The aim of this study was to explore the application of five-class deep residual network models based on plain CT images and clinical features for the precise staging of liver fibrosis.

Methods

This retrospective clinical study included 347 patients who underwent liver CT, with pathological staging of liver fibrosis as the gold standard. We established three ResNet models to stage liver fibrosis. The output diagnosis labels of models were 0, 1, 2, 3 and 4, which correspond to F0, F1, F2, F3, and F4 stages. Confusion matrices were used to evaluate the performances of models to precisely stage liver fibrosis. The performance for diagnosing cirrhosis (F4), advanced fibrosis (≥ F3) and significant fibrosis (≥ F2) of models was evaluated with receiver operating characteristic (ROC) analyses.

*Provided information*:
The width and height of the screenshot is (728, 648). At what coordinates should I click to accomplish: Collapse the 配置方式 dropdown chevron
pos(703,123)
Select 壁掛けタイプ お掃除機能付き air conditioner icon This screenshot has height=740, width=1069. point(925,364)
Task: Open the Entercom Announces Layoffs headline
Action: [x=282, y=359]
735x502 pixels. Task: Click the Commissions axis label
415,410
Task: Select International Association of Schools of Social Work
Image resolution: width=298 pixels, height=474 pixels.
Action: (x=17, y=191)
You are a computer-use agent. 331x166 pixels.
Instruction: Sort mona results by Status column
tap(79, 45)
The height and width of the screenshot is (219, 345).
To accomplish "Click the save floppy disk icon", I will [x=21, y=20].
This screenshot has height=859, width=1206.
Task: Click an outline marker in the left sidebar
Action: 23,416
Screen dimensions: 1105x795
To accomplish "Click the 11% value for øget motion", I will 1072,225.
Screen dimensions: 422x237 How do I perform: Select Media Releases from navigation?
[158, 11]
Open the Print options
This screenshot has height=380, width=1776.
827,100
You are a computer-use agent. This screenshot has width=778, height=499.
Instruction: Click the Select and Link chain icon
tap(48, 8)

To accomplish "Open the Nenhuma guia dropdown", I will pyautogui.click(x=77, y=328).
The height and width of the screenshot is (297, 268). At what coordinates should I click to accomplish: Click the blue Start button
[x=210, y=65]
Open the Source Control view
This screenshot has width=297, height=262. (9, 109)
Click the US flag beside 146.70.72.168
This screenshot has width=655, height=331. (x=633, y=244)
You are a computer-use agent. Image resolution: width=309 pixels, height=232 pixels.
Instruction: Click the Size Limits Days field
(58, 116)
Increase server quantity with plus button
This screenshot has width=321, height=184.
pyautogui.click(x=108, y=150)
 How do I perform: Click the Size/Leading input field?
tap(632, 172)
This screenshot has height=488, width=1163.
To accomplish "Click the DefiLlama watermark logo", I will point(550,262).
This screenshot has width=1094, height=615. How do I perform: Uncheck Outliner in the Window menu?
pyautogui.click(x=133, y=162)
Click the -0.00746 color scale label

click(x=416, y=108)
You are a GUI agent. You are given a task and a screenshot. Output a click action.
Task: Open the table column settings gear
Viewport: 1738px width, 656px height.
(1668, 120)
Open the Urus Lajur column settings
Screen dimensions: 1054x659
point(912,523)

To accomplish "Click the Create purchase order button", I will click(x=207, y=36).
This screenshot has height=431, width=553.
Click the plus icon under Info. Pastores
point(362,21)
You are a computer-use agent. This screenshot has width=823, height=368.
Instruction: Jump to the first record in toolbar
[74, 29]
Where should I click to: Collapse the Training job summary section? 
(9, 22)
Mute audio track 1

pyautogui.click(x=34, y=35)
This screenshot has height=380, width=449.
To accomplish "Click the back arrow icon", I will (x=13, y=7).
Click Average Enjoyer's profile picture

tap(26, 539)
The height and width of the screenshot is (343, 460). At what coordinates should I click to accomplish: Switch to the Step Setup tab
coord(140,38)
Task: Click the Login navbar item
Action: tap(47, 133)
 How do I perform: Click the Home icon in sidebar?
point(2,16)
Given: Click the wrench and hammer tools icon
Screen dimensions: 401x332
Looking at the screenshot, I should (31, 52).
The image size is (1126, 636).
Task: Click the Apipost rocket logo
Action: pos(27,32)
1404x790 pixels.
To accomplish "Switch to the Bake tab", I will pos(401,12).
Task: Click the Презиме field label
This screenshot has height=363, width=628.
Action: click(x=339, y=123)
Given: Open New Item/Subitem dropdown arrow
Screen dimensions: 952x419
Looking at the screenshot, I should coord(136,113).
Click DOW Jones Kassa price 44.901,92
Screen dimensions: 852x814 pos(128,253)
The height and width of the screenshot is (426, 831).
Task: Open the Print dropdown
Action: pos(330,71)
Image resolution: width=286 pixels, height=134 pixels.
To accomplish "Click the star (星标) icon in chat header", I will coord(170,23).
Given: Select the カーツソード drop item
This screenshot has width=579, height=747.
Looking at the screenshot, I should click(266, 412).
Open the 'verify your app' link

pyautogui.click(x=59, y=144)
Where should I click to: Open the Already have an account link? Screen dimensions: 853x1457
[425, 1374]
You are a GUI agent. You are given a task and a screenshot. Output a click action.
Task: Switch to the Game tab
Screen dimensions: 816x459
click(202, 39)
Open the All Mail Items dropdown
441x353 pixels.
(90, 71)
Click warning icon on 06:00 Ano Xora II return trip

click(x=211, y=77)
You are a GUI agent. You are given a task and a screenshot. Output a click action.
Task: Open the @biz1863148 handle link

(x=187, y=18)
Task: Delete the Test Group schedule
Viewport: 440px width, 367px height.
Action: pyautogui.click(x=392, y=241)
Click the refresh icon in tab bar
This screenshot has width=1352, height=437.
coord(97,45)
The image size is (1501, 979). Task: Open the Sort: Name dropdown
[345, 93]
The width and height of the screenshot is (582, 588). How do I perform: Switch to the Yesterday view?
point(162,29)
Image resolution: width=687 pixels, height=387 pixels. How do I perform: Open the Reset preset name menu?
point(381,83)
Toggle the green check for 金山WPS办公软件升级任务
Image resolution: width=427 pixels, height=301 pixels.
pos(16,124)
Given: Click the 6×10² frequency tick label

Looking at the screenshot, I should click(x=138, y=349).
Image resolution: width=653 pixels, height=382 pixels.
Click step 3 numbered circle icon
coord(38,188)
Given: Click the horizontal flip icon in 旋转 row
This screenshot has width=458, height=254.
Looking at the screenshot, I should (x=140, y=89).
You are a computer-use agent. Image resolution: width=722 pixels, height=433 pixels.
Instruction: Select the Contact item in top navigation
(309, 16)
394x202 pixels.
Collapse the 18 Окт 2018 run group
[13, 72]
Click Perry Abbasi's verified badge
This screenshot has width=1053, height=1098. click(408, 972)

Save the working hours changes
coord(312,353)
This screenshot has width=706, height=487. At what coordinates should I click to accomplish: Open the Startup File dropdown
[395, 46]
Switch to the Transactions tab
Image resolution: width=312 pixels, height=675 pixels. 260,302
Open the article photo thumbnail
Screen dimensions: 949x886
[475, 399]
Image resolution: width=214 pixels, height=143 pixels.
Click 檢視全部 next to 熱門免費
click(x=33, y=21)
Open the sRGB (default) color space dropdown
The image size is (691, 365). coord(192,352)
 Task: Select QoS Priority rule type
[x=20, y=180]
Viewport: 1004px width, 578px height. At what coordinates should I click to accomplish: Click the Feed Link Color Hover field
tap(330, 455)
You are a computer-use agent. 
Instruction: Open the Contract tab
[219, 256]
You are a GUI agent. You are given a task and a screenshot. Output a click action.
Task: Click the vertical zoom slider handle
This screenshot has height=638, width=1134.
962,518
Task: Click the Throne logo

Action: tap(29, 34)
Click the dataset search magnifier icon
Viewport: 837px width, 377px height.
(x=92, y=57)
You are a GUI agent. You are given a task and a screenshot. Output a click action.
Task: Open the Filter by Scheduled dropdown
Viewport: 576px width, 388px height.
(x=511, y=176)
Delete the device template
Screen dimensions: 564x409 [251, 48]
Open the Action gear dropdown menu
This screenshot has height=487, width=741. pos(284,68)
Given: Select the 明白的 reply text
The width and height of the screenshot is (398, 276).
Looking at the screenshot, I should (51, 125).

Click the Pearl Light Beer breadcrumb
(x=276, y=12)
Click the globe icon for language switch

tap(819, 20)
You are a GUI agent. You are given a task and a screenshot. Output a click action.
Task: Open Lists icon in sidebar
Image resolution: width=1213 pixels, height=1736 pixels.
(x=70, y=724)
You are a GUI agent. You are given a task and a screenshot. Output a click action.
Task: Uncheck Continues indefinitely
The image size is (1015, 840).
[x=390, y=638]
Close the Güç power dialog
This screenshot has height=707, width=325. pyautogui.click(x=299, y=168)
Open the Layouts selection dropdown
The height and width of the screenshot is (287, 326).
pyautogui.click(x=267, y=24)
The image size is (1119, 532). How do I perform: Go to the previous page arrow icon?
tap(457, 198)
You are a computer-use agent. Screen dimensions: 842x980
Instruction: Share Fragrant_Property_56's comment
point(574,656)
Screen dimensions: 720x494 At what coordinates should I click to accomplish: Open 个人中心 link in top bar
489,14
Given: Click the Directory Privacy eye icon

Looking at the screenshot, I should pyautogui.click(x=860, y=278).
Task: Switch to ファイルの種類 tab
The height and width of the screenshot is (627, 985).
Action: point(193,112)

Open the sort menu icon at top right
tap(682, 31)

*Directions for this task*: Quote everything from "The aim of this" down to "of liver fibrosis." in the liver fibrosis study excerpt.

*Written response*:
The aim of this study was to explore the application of five-class deep residual network models based on plain CT images and clinical features for the precise staging of liver fibrosis.